Pixel coordinate grounding data:
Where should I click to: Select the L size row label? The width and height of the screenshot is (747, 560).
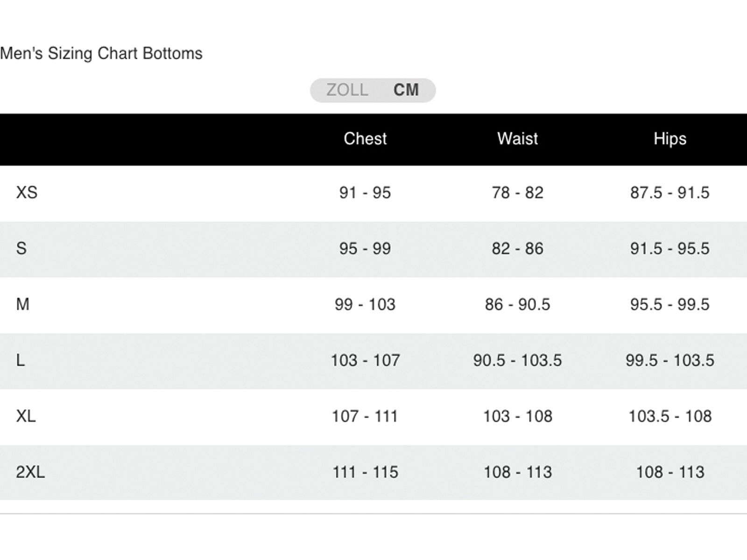[x=21, y=360]
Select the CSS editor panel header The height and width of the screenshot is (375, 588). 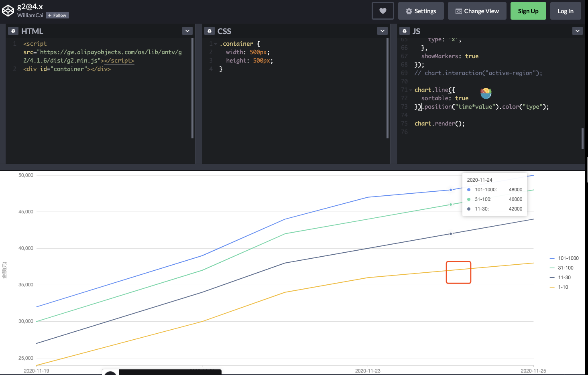224,31
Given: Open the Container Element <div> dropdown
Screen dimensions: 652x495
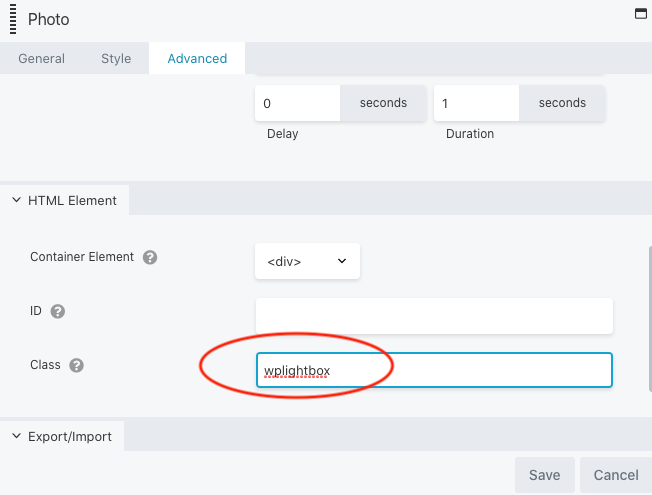Looking at the screenshot, I should click(307, 261).
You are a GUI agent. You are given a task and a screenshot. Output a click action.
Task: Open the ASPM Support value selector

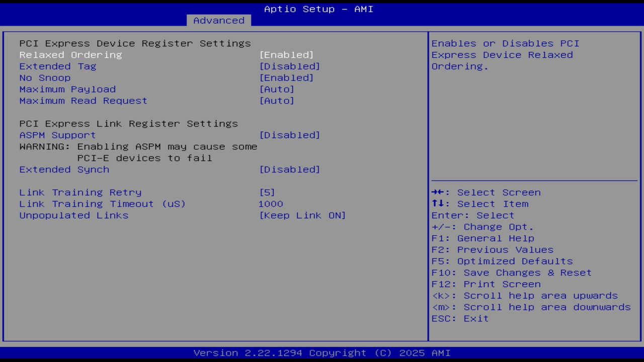point(290,135)
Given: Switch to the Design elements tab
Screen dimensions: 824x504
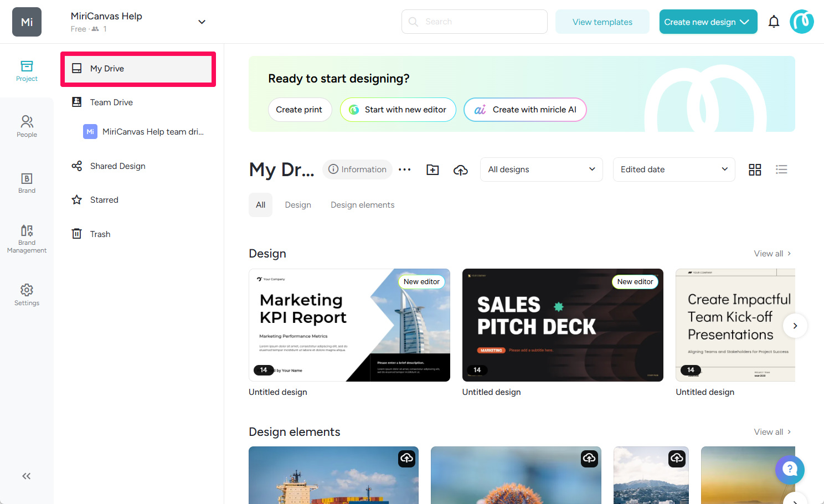Looking at the screenshot, I should click(x=362, y=205).
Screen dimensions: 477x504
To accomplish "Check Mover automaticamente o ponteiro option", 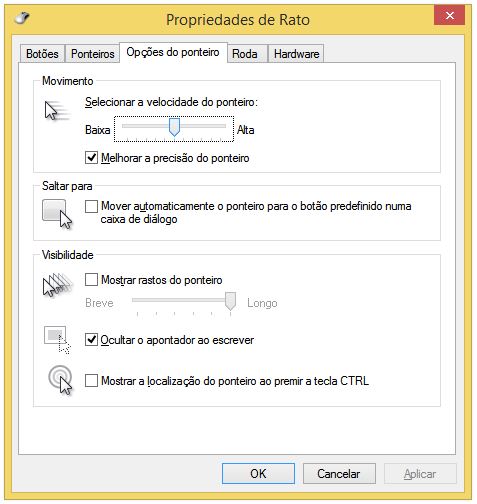I will click(x=91, y=206).
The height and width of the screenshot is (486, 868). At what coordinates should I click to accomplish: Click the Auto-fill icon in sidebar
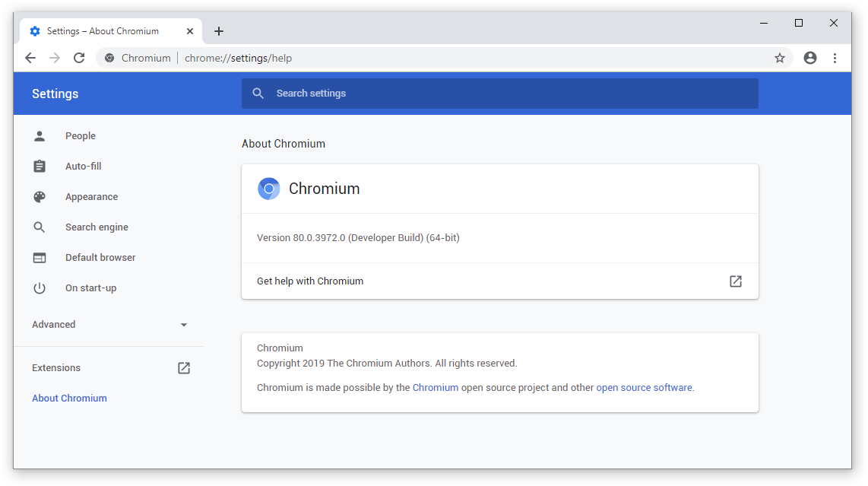(x=40, y=166)
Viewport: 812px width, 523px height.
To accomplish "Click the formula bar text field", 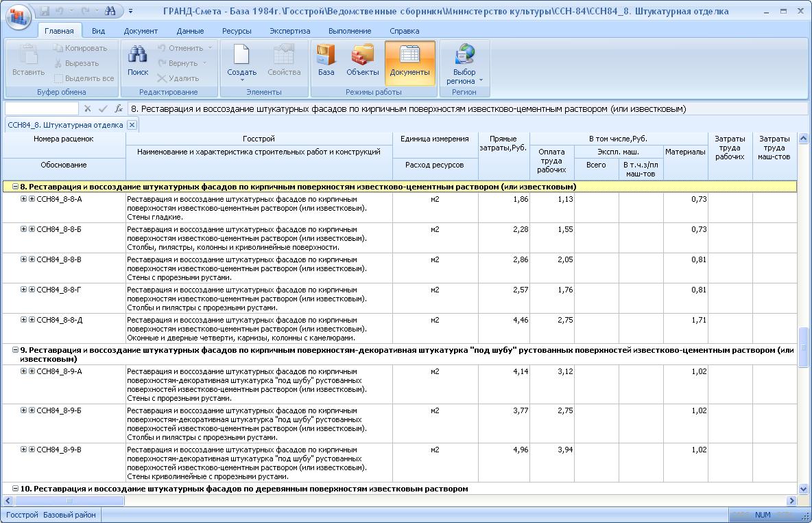I will coord(411,108).
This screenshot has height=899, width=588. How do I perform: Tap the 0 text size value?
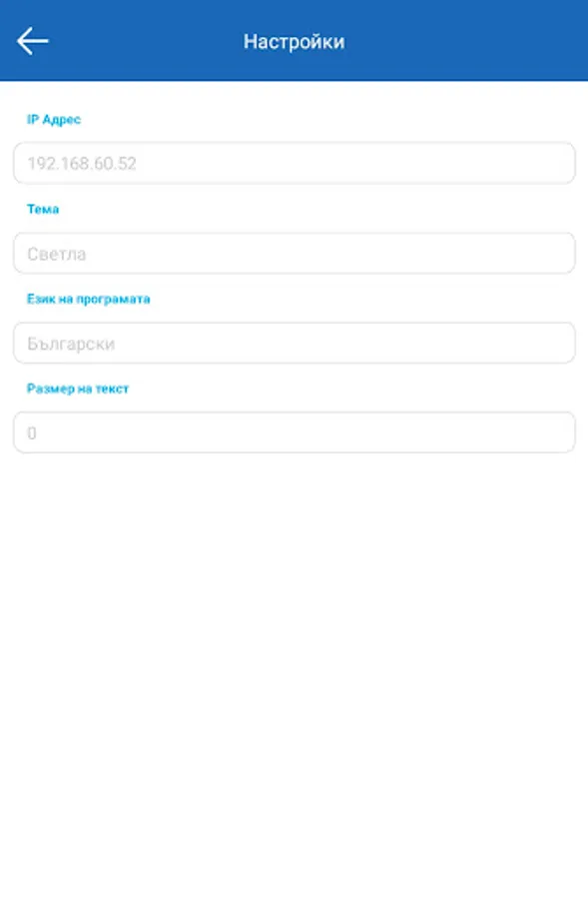[32, 433]
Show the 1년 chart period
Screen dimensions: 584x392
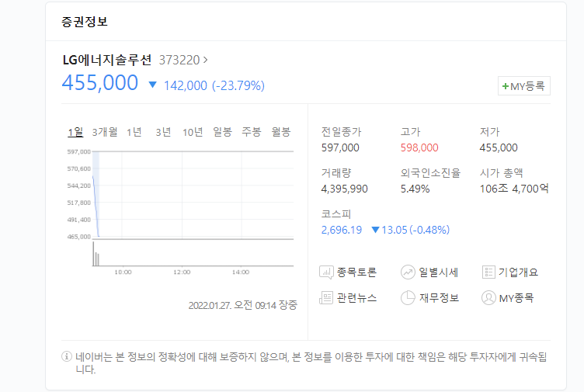tap(134, 132)
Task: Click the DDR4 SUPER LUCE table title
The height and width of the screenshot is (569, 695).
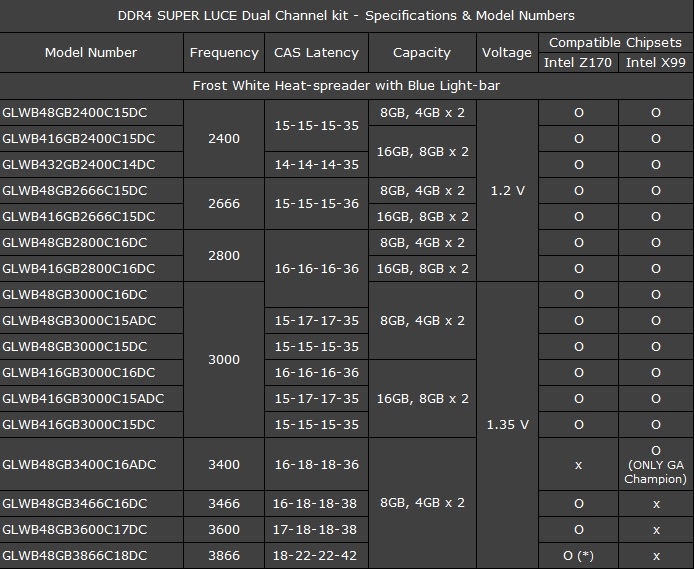Action: point(346,16)
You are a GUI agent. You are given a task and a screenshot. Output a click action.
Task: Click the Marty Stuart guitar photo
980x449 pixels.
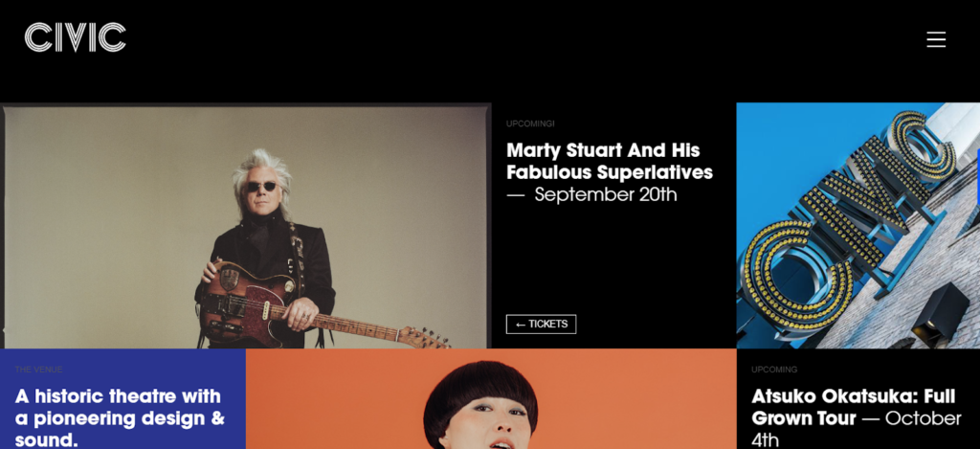click(246, 226)
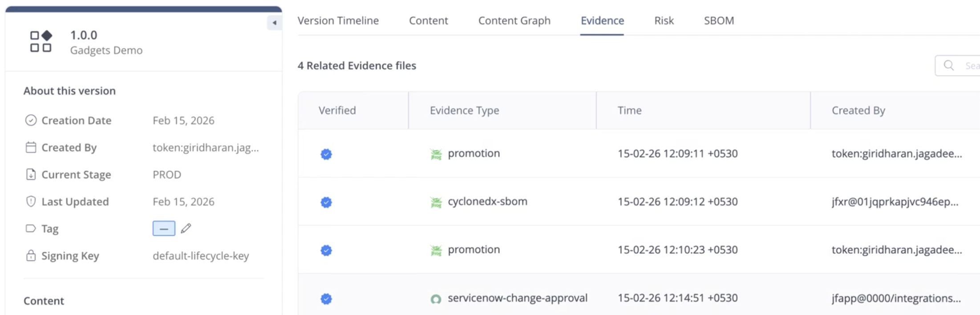Click the Signing Key lock icon
Viewport: 980px width, 315px height.
pos(31,255)
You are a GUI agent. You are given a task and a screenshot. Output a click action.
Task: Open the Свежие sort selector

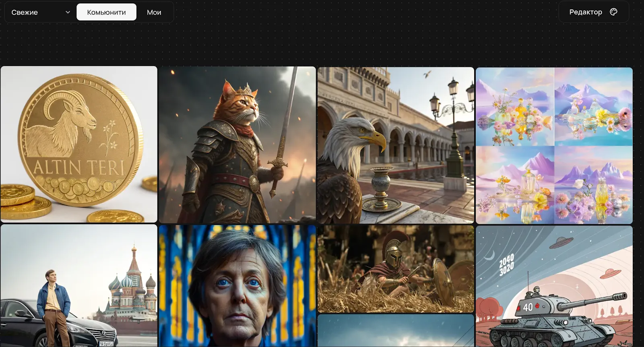[40, 12]
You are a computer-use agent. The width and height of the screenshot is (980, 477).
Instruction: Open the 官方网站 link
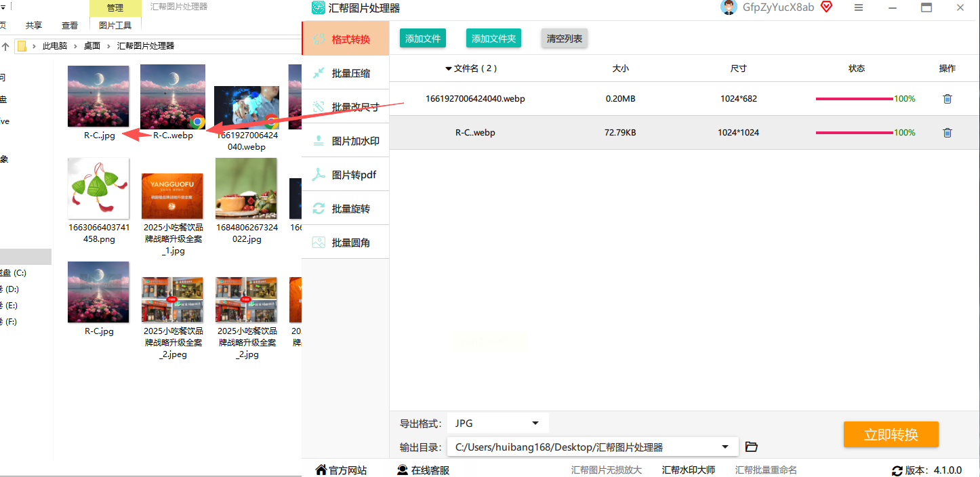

| Task item |
Reproduce exactly the part of the records above that begins at the line holding "Task: Open the Свежие sort selector" and ends at the final line, both included, leaving out the pictures.

| Written response |
Task: Open the Свежие sort selector

[40, 12]
You are a computer-use agent. The width and height of the screenshot is (980, 477).
Instruction: Open the 官方网站 link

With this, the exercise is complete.